US Treasury Department Issues Waiver for Iranian Oil Sales Amid Switzerland Talks

US Treasury Secretary Scott Bessent announced on Monday that the US was issuing a temporary license to allow the sale of Iranian oil amid ongoing talks between the US and Iran in Switzerland in line with the Memorandum of Understanding aimed at ending the conflict between the two nations.

“In line with the ongoing productive talks in Switzerland, Iran has committed to free and open transit in the Strait of Hormuz and to permit International Atomic Energy Agency (IAEA) inspectors into their country,” Bessent wrote on X.

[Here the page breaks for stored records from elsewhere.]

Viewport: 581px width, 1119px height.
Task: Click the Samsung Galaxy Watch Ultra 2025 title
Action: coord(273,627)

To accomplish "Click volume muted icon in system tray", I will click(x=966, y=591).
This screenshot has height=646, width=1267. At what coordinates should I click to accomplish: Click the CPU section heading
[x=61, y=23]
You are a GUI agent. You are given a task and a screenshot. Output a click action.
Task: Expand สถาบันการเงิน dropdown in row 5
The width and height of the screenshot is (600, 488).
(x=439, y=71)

“As part of the framework, Treasury has issued a temporary 60-day general license authorizing the production, delivery, and sale of Iranian oil,” he added. Treasury’s website said the license will be issued through August 21.

Vice President JD Vance also announced in Switzerland that Iran was willing to allow IAEA inspectors back into the country, though Iranian media denied the issue was discussed. The IAEA was working in Iran before the US and Israel started bombing the country on February 28, then halted its work due to the war. IAEA Director General Rafael Grossi said that some work was done earlier this month during an IAEA inspection of the Bushehr Nuclear Power Plant in southern Iran, suggesting that some inspectors remained in the country.

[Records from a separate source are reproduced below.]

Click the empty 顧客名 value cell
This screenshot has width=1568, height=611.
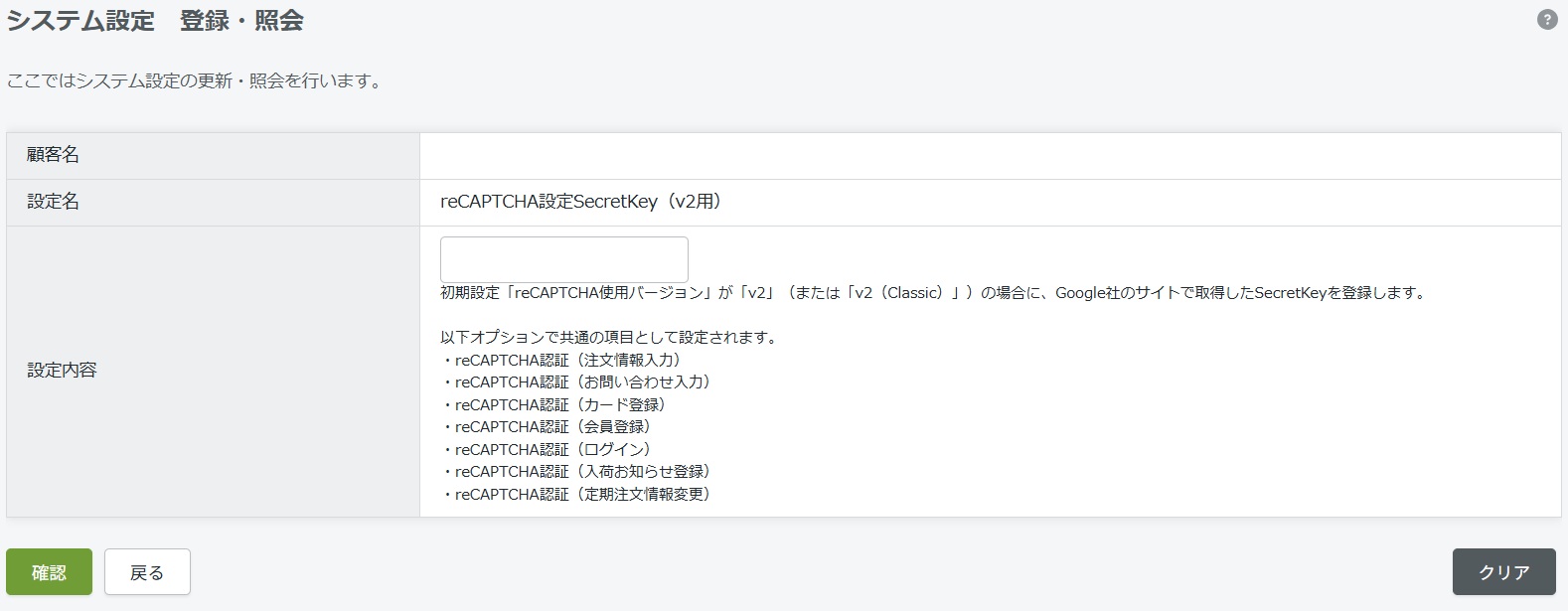[x=989, y=156]
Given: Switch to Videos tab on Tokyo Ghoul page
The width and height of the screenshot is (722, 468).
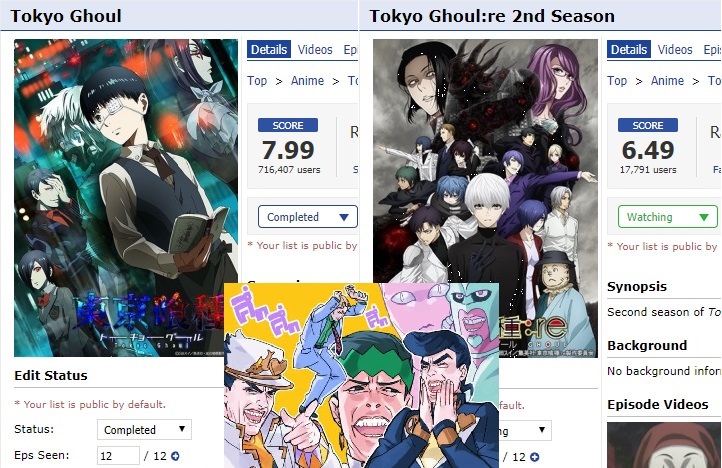Looking at the screenshot, I should click(x=315, y=49).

Vice President JD Vance speaks to members of the media at the Buergenstock Resort Lake Lucerne, after the US and Iran held high-level talks at the Lake Lucerne Summit, near Stansstad, Switzerland, June 22, 2026. REUTERS/Nathan Howard/Pool

Iran did suspend the IAEA’s access to the nuclear facilities that the US bombed in June 2025 over what it saw as the agency’s complicity in providing a pretext. The day before Israel launched the 12-Day War, the IAEA’s Board of Governors passed a resolution claiming Iran was no longer living up to its commitments under the Non-Proliferation Treaty, a claim made mainly based on nuclear activity that allegedly took place decades ago.

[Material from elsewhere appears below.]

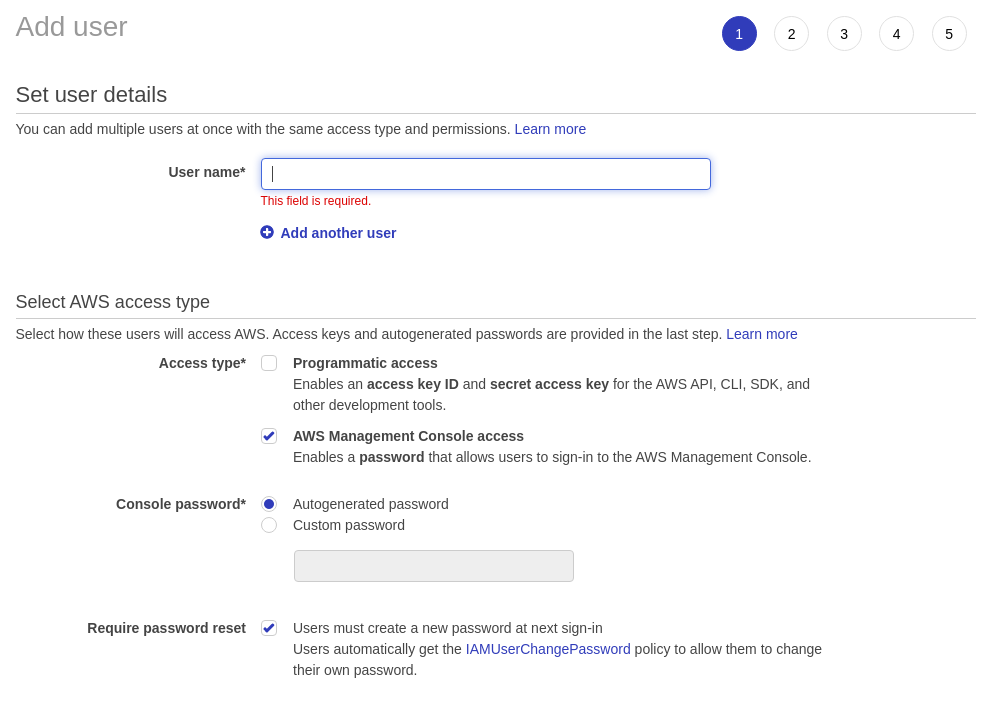Click the plus icon beside Add another user
This screenshot has width=993, height=701.
267,232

Threats made by President Trump on Sunday against Iran and its negotiators threatened to blow up the talks in Switzerland, but they ultimately continued, and Vance said they were a “good foundation” for a deal between the two countries to end the conflict.

“The final deal is the house,” the vice president told reporters, according to The Associated Press. “We set the foundation. We haven’t built the house, but we’ve laid a successful foundation to get to a good place for the American people.”

The Iranian delegation, named “Minab 168” in memory of the school children killed by a US strike on the first day of the US-Israeli bombing campaign, was led by Foreign Minister Abbas Araghchi and Parliament Speaker Mohammad Bagher Ghalibaf, who, along with Vance, have since left Switzerland. Iran’s PressTV reported that now, expert-level discussions will continue under a “commitment for commitment” framework.

Israel’s continued war in Lebanon remains a major threat to the work toward a final US-Iran deal since the MoU explicitly states that it must end. Qatar and Pakistan, which mediated the talks, said that a “deconfliction cell” would be established regarding Lebanon, and Araghchi called the mechanism the “first real test” of the MoU.